I read on a blog once that the greatest gift an owner can give their horse is to teach them how to do a job.  That way, if they ever needed one, they could find another home and wouldn't end up as one of the unwanted horses we see at rescues and in kill pens.  Fiona used to be one of the unwanted ones, a horse that didn't have a job and then the horse that wasn't to be jumped.

Fiona's fearsome reputation took a major blow this weekend.  One of the teenagers was entered in a sanctioned horse trial but her horse went lame.  My trainer texted me and asked if she could take Fiona instead.  I said sure, assuming she was okay with jumping the princess.  This happened on Thursday and they were leaving on Friday for the show, so there was just the one lesson to figure out whether or not they suited.  I'm sure it was unnerving to tack up a mare with a reputation like the princess's, but this particular teen enjoys riding TB mares with some need for speed.  I wasn't worried at all.  As dramatic as she looks from the ground, she always feels very safe to ride.

The teen bounced about at beginner novice height and even took the princess out onto the jumping field to do some cross country fences.  Fiona was quite good.  She did leave a stride out on the four stride, which was a bit unnerving for the rider, but she was honest, well behaved, and enthusiastic.  The rider sounded out of breath but thrilled after jumping her.  I got a message today after the show saying that Fiona was awesome and it included this picture:


I am honestly thrilled that Fiona was even considered for this.  It says a lot for how far she's come that someone was able to get on her, jump a couple courses, and then take her to a show.  It also says a lot for the guts of the rider, to take a relatively unknown horse to a show.  As my graduate classes wind down and I look at taking Fiona off of full training, I'm hoping that this is the first step to my princess getting some more dates with other riders.  While the image of having a horse that no one can handle but you is very romantic (I've heard it called the Black Stallion syndrome), I don't want that.  I want the opposite of that.  I want the Black Beauty syndrome.  I want lots of people to enjoy my horse.

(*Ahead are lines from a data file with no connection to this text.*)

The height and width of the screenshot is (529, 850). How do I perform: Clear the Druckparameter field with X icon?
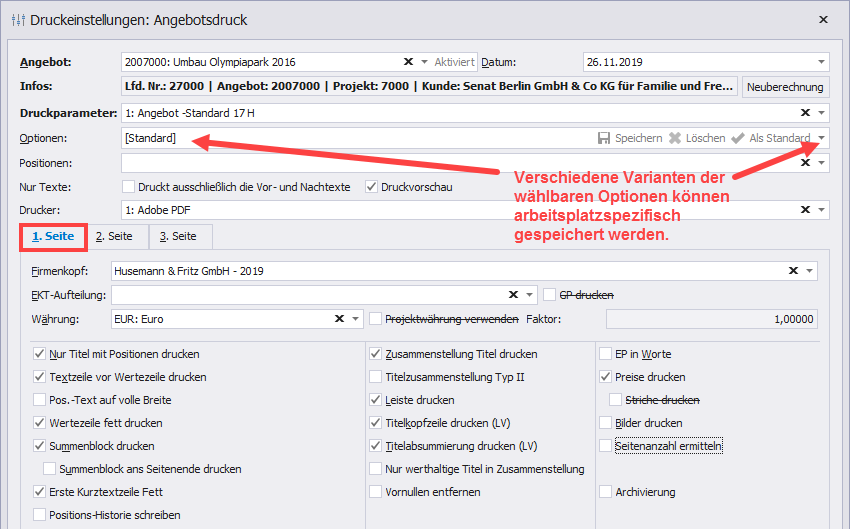pos(805,113)
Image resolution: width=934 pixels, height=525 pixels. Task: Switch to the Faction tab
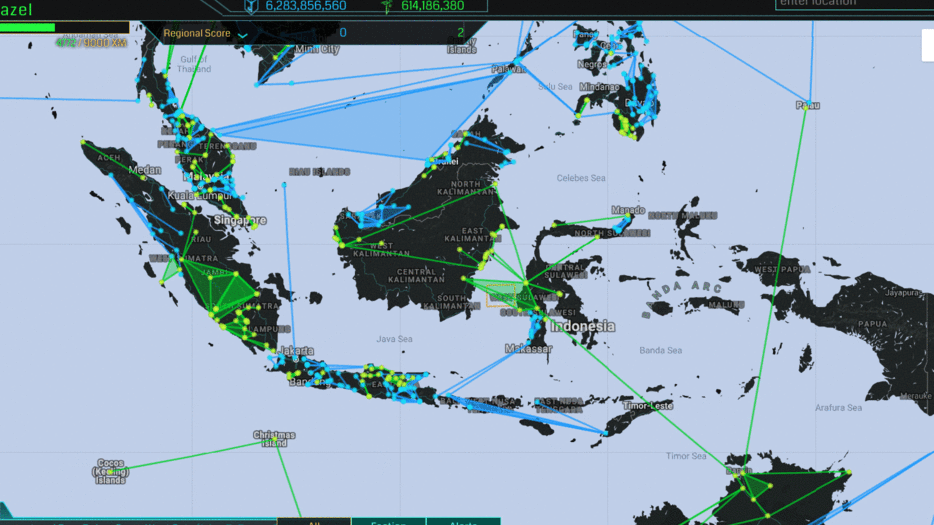tap(388, 521)
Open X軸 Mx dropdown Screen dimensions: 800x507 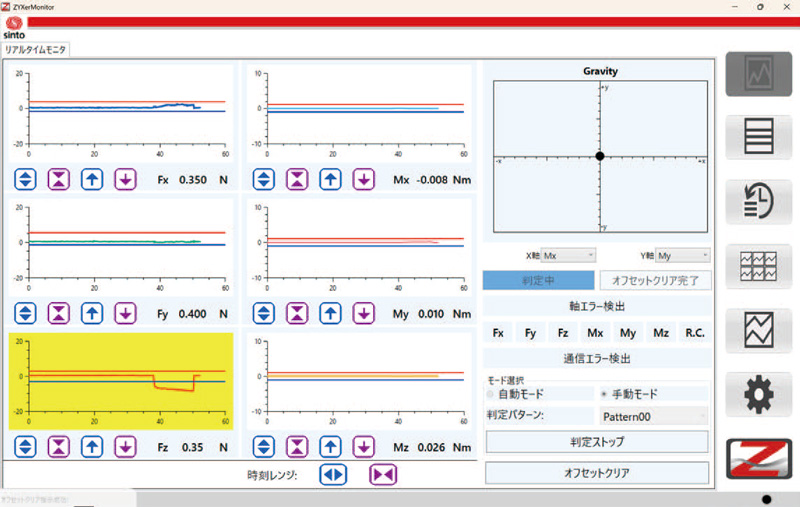568,256
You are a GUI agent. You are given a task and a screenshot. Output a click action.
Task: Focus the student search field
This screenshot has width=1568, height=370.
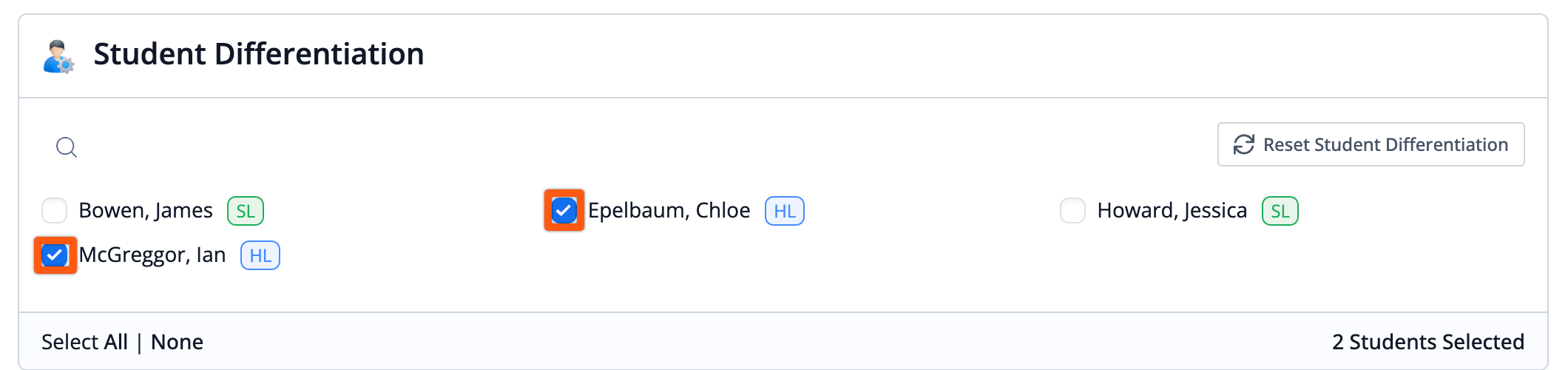pos(370,147)
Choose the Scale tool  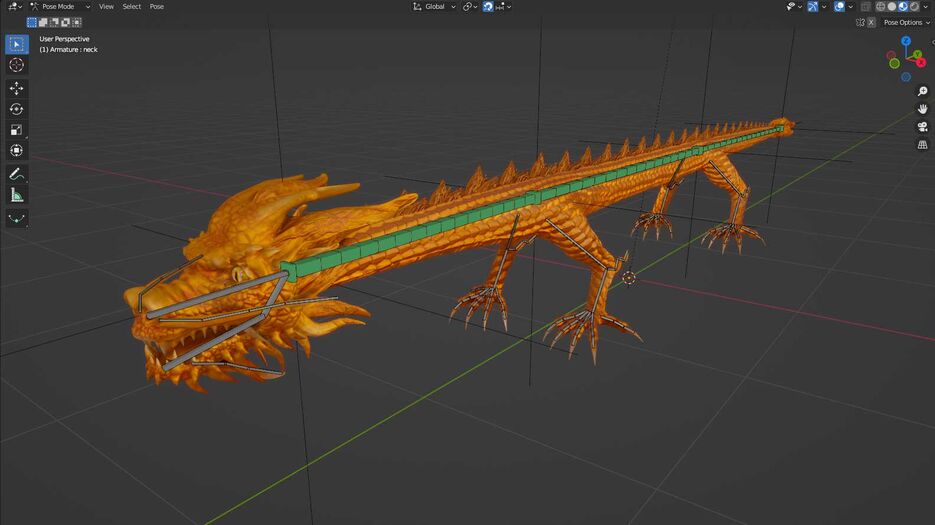(x=17, y=130)
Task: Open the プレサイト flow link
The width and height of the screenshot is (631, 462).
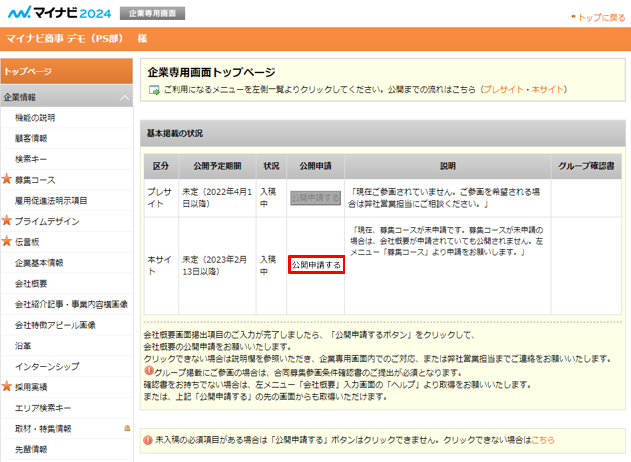Action: click(x=503, y=90)
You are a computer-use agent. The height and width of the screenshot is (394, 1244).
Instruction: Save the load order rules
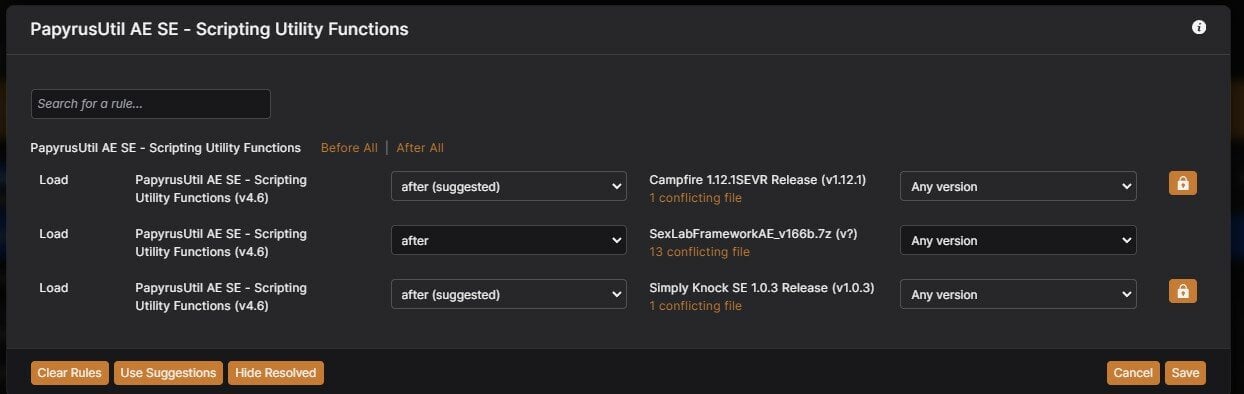coord(1185,373)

I expect to have her for the rest of her days, but if, gods forbid, something happens to me?  I want her to be an established Novice level eventer and first level dressage horse that can run about with a junior rider.  I think someone would take her in with that kind of resume.

1 comment:

  1. Good work by everyone involved! :)

    I am so over the romantic special-bond only-I-can-ride-'em stuff. I do love a special snowflake, too; that's my favorite type of horse. But I was so, so happy when last my guy pinch-hit for a kid whose pony had come up lame right before a clinic. At the end of their lesson, the clinician started telling the kid how lucky she was to have something to ride that was so well-schooled and that would let her practice "inspiring" the horse without there being any dangers/consequences if she made a mistake...I laughed out loud on the sidelines and then had to rush to explain that no, no, I wasn't offended -- I was just thinking about how far the horse had come from his days as Mr. Spook-Spin-Bolter With Optional Rodeo-Quality Buck!

    I plan to keep him until the end of his days, special bond and all, but man, I see no downside at all to getting him broke enough to do that sort of thing.